No começo do mês, uma das poucas emissoras que não está sob o controle do Estado, Canal 12, teve os seus bens e de seus donos bloqueados pela Justiça por suposta sonegação fiscal - a emissora é uma das duas com alcance nacional que faz uma cobertura crítica do governo de Ortega. Em 11 de setembro, a Nicavisión, empresa que controla o Canal 12, afirmou que foi notificada pelo fisco sobre uma dívida de 21 milhões de córdobas (cerca de R$ 3,4 milhões) em impostos que não teriam sido pagos, entre 2011 e 2013. Emissora de TV com maior audiência no país, o Canal 10, sofreu as mesmas acusações do governo. O fisco garante que o veículo de comunicação deve 110 milhões de córdobas (cerca de R$ 17,8 milhões) em tributos.

Outro exemplo da perseguição à atividade jornalística: nesta semana, uma juíza condenou a jornalista Kalua Salazar a uma multa equivalente a 120 dias de trabalho (cerca de US$ 200) por ter denunciado um caso de corrupção na prefeitura de El Rama, cidade governada pela Frente Sandinista de Libertação Nacional, partido de Ortega – um sinal da rápida deterioração do jornalismo independente na Nicarágua.

Lei Putin e prisão perpétua

Além dos esforços para controlar a imprensa, o ditador da extrema esquerda tem apresentado projetos de lei que intimidam opositores. No começo do mês, ele enviou uma proposta que prevê a pena de prisão perpétua para quem "cometer crimes de ódio" e "contra a paz". Ela foi apresentada como uma forma de conter o feminicídio no país, após o estupro e morte de duas meninas de 10 e 12 anos. Contudo, o próprio Ortega revelou que a oposição seria um de seus alvos com a nova lei.
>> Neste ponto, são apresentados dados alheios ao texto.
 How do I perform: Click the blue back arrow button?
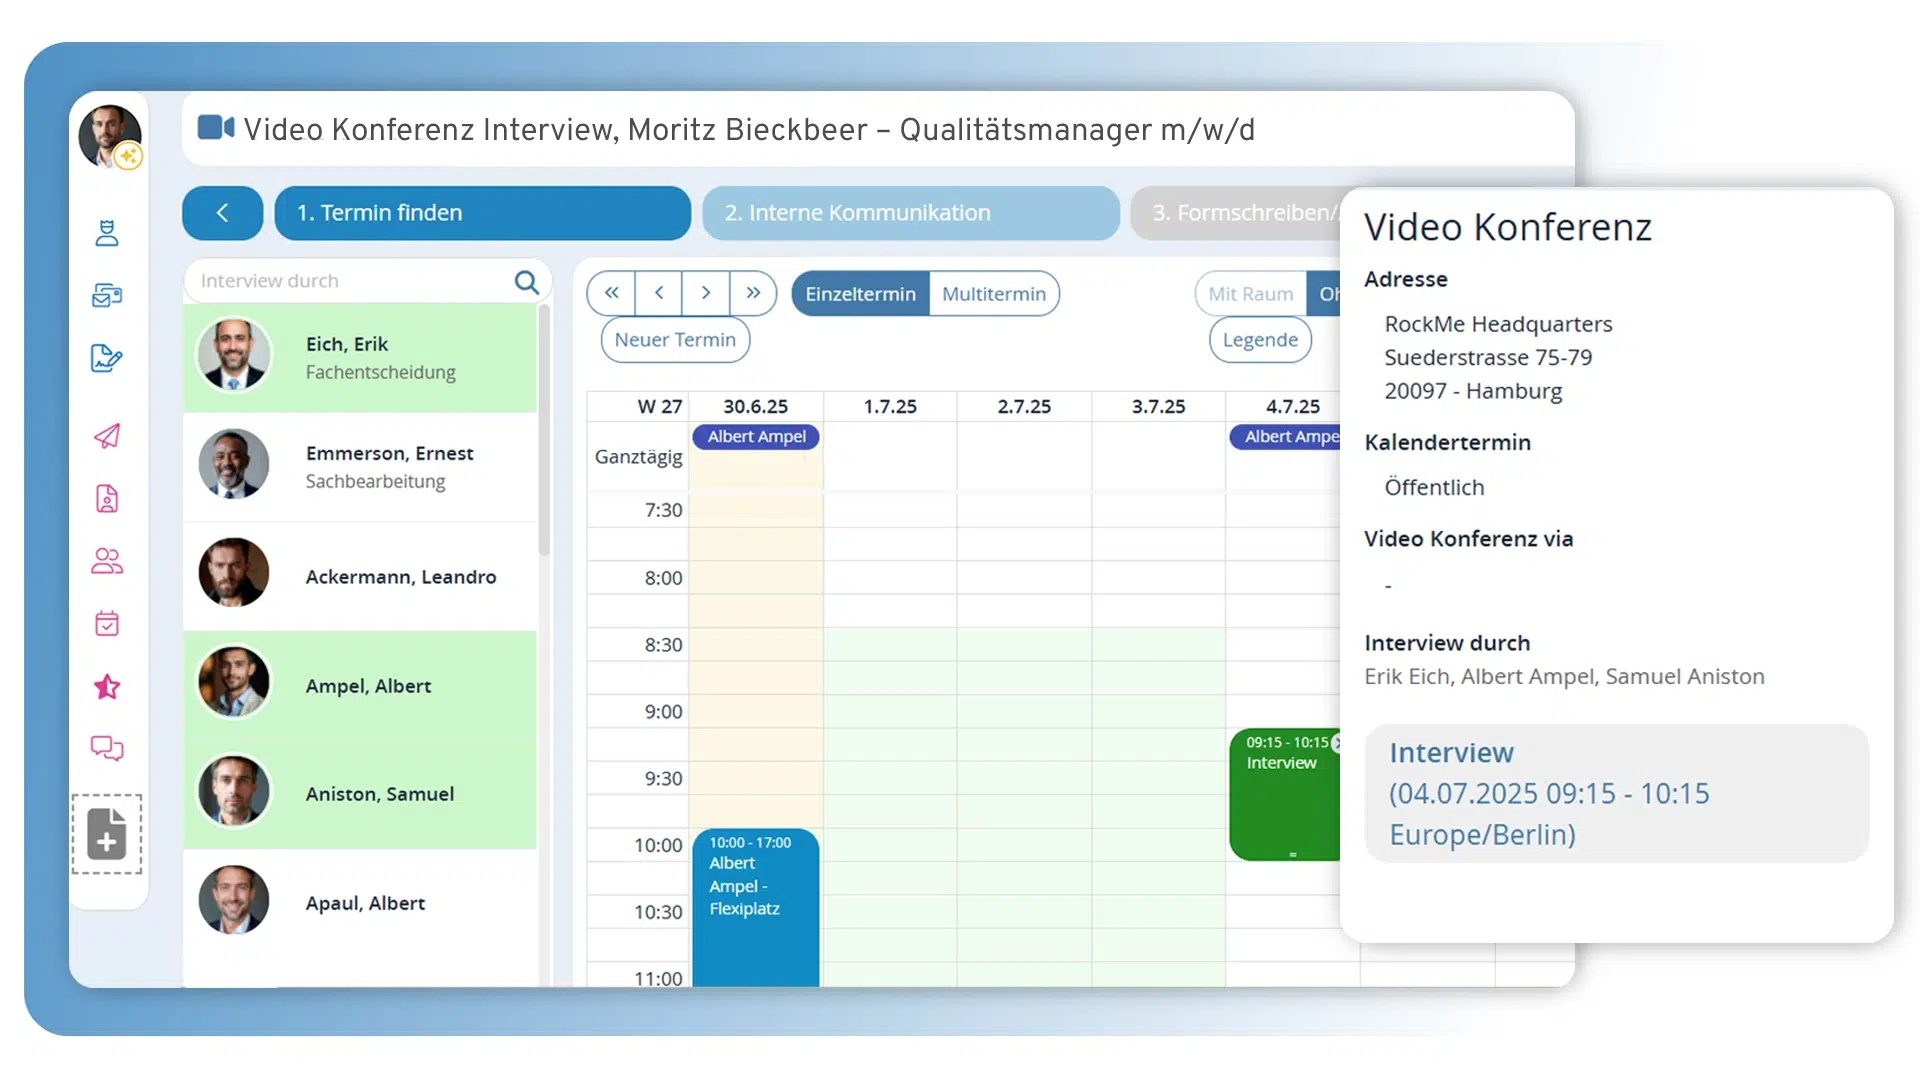222,213
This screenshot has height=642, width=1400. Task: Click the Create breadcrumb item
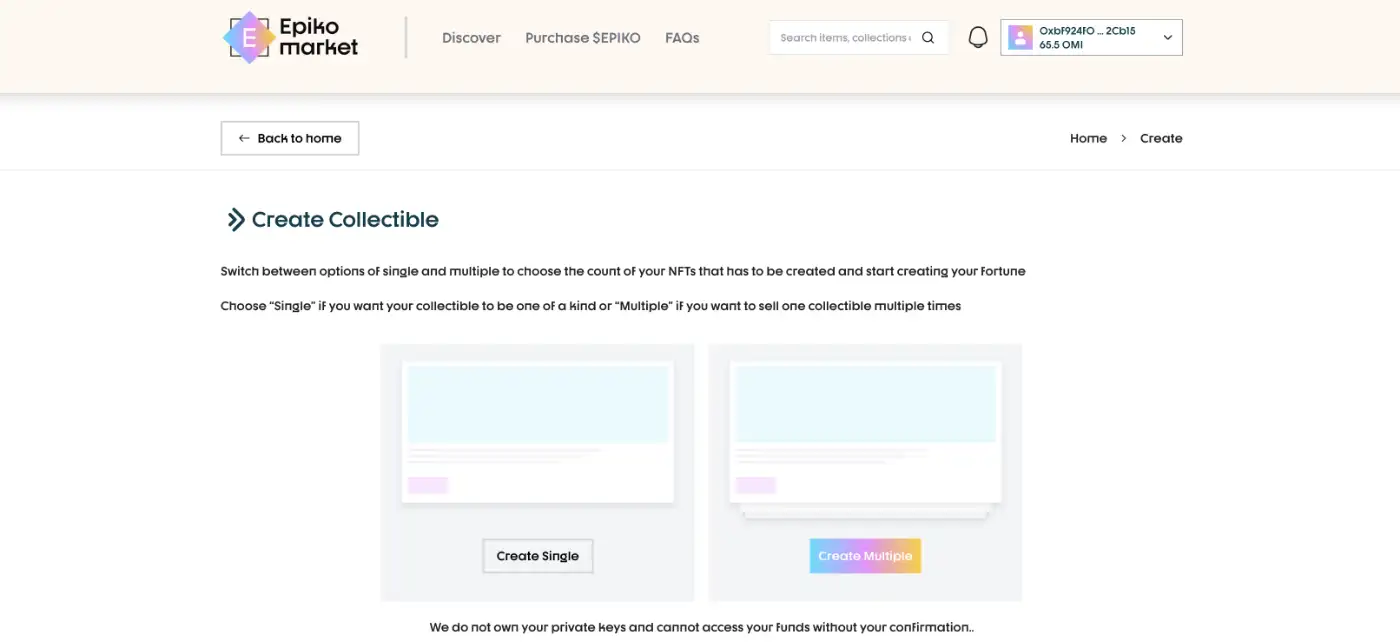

“Eles querem continuar a cometer assassinatos, a colocar bombas, a colocar destruição, mais destruição do que provocaram em abril de 2018, somando-se a isto o dano que a pandemia provocou. Eles não têm alma, não têm coração, não são nicaraguenses, são filhos do demônio, são filhos do diabo. Estão cheios de ódio. São criminosos”, disse Ortega sobre a resistência da oposição em apoiar a proposta de prisão perpétua durante um discurso em meados de setembro, segundo informou o jornal El País.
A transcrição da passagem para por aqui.